The body, in the somatic sense, expresses our history, commitments, dignity, authenticity, identity, roles, moral strength, moods and aspirations as a unique quality of aliveness we call the ‘self’. In this interpretation the body and the self are indistinguishable. Richard Strozzi-Heckler

Most of us are trained to function in our daily lives from the neck up. We learn to trust our mind more than our body as we take action in the world. Without the integration of mind and body, we lose valuable information gained through self-awareness that allows us to be an integral player in the experience of life. We may fail to express our full presence or aliveness. Early in life we gain experience of the world through sensations. Before language, our sensations produce energetic reactions – cries calling others to attend to our hunger, diaper, pain or fear. We are conditioned by these early experiences – how we take action and how others respond to us.

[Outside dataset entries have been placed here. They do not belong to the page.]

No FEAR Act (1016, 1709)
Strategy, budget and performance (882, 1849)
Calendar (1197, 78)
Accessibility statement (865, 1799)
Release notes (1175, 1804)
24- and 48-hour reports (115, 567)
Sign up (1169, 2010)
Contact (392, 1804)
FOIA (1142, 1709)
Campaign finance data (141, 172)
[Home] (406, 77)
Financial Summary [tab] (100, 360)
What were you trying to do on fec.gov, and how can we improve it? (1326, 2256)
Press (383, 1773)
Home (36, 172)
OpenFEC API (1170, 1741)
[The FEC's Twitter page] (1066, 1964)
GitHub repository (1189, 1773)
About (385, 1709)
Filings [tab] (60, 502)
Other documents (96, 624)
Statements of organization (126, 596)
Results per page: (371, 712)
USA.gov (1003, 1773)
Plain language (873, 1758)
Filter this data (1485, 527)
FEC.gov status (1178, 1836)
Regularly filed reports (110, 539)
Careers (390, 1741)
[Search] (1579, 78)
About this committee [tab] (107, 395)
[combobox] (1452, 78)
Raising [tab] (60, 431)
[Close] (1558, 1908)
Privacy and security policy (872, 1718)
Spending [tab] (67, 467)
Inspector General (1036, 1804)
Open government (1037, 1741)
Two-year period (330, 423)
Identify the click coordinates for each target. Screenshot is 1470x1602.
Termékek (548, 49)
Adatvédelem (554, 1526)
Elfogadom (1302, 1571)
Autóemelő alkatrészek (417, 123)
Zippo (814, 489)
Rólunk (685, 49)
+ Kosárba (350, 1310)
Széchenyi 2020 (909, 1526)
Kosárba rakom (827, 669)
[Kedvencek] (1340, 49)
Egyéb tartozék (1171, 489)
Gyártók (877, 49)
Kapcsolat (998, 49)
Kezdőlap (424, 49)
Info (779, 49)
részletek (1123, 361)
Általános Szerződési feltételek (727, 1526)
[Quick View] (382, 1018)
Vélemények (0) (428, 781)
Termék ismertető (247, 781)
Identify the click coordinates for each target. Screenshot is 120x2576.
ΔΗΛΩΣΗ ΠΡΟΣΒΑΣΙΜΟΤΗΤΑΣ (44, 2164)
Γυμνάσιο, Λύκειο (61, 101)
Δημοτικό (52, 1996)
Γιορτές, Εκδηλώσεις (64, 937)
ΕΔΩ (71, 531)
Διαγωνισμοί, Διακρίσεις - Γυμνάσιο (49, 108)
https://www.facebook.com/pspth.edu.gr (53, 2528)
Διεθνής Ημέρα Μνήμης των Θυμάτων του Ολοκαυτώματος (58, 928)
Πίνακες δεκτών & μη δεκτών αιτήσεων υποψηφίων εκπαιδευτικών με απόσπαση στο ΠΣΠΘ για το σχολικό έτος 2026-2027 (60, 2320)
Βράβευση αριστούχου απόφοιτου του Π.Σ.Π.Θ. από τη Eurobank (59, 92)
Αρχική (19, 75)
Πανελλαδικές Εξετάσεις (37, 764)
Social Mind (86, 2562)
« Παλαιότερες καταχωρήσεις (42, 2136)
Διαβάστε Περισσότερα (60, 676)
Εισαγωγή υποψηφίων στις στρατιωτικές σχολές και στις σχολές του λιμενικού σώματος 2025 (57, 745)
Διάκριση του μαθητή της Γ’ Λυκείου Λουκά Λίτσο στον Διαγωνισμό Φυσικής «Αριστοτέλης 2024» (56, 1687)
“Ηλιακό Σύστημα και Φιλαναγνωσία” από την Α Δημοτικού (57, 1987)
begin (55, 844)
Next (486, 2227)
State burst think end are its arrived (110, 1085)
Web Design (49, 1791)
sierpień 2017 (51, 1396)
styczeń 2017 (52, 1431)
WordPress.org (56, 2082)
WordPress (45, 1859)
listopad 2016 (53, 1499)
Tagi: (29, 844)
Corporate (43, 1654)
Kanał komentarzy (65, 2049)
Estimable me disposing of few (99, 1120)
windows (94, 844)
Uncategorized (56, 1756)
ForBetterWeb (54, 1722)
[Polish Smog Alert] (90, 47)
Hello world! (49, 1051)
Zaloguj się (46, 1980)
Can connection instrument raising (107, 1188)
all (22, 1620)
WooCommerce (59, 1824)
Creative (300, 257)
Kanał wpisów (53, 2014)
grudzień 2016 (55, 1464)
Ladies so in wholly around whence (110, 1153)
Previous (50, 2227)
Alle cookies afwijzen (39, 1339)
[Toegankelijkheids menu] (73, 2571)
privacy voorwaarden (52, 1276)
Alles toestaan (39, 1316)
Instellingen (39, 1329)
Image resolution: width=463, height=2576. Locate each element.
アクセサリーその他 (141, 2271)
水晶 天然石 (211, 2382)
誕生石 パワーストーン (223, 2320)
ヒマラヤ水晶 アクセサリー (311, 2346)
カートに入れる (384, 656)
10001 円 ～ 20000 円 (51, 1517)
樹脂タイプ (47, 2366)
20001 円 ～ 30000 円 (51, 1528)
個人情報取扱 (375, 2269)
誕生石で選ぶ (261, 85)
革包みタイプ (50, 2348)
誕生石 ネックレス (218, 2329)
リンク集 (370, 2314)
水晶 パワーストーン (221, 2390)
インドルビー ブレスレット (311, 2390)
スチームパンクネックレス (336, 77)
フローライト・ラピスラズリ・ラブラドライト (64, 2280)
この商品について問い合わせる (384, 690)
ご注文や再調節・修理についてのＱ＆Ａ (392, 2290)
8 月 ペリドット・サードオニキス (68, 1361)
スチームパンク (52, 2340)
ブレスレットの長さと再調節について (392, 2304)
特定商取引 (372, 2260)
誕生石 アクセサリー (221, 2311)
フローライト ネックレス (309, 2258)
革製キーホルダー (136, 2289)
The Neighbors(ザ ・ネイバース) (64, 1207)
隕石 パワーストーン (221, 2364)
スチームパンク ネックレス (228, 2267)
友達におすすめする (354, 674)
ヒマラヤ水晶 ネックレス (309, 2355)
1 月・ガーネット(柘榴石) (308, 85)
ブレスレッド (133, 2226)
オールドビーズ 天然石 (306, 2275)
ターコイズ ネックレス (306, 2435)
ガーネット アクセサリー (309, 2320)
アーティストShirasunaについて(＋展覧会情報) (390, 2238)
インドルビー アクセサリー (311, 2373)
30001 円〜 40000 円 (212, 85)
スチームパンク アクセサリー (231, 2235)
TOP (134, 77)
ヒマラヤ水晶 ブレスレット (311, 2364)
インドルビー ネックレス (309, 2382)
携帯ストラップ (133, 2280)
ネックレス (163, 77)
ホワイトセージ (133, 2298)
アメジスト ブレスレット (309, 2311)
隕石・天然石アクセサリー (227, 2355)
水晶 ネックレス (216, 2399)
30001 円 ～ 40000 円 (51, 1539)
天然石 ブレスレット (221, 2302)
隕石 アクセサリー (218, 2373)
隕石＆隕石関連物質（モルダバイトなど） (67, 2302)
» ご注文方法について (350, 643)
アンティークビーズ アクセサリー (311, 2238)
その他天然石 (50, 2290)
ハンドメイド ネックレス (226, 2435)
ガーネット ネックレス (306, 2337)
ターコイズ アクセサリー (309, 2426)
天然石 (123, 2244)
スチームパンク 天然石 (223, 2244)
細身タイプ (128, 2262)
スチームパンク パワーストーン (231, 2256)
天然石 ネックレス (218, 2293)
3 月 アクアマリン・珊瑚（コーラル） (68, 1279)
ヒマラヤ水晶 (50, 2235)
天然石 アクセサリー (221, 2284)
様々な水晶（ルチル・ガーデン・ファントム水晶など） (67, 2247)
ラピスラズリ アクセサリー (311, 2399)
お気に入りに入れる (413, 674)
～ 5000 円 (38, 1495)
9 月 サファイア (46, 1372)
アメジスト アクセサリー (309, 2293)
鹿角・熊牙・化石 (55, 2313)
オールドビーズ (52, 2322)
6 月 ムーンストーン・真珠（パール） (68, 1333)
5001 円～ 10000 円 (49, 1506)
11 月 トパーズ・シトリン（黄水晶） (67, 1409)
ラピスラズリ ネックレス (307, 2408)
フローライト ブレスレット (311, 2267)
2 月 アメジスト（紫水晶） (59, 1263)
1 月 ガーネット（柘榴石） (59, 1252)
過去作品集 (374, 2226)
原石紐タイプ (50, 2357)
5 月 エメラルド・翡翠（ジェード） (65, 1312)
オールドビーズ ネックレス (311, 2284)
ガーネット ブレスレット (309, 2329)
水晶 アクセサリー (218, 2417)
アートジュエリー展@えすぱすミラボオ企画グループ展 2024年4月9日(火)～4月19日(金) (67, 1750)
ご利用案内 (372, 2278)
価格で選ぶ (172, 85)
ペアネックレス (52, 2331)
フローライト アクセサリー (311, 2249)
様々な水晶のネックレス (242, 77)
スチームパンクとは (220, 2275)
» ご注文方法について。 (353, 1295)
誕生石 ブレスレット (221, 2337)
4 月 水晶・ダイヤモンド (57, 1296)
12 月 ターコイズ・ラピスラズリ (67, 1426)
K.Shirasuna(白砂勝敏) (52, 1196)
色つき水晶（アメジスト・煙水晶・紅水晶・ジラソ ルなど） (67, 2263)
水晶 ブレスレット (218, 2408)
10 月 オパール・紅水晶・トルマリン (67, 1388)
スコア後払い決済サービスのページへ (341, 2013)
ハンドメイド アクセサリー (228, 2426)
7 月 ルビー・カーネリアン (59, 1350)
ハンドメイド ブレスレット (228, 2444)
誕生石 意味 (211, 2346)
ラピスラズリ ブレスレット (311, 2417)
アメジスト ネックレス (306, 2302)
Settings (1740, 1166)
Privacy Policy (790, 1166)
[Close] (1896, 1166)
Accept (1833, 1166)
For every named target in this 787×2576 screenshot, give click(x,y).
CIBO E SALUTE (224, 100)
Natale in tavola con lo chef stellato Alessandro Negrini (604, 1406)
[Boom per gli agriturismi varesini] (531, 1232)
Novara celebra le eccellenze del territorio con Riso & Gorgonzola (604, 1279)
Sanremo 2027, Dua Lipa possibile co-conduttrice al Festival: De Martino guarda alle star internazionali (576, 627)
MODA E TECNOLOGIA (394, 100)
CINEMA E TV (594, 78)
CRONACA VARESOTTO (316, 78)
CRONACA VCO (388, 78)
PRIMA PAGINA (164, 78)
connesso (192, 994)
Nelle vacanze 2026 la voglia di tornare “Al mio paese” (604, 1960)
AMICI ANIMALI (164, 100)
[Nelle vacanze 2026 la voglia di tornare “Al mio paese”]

These and other life experiences shape us and later influence our choices and actions. With the introduction of language we can access words to express what we need or want and no longer rely solely on body sensations to inform others to respond. As we shift to more cognitive explanations of our experience, the body becomes an often ignored or undervalued part of the self.

By attending to our body, we develop a higher level of self-awareness. Our physical sensations and prior conditioning influence our behavior and experience of the world. Through body-centered activities, including deep breathing, meditation and new movements, we awaken our self to discover new choices, to engage with our self and others in a new way and to exercise volition. We move more effectively toward what we care about – we are clear on our organizing principle and how our actions will serve us. With commitment to recurring practices, we begin to embody a graceful and powerful presence.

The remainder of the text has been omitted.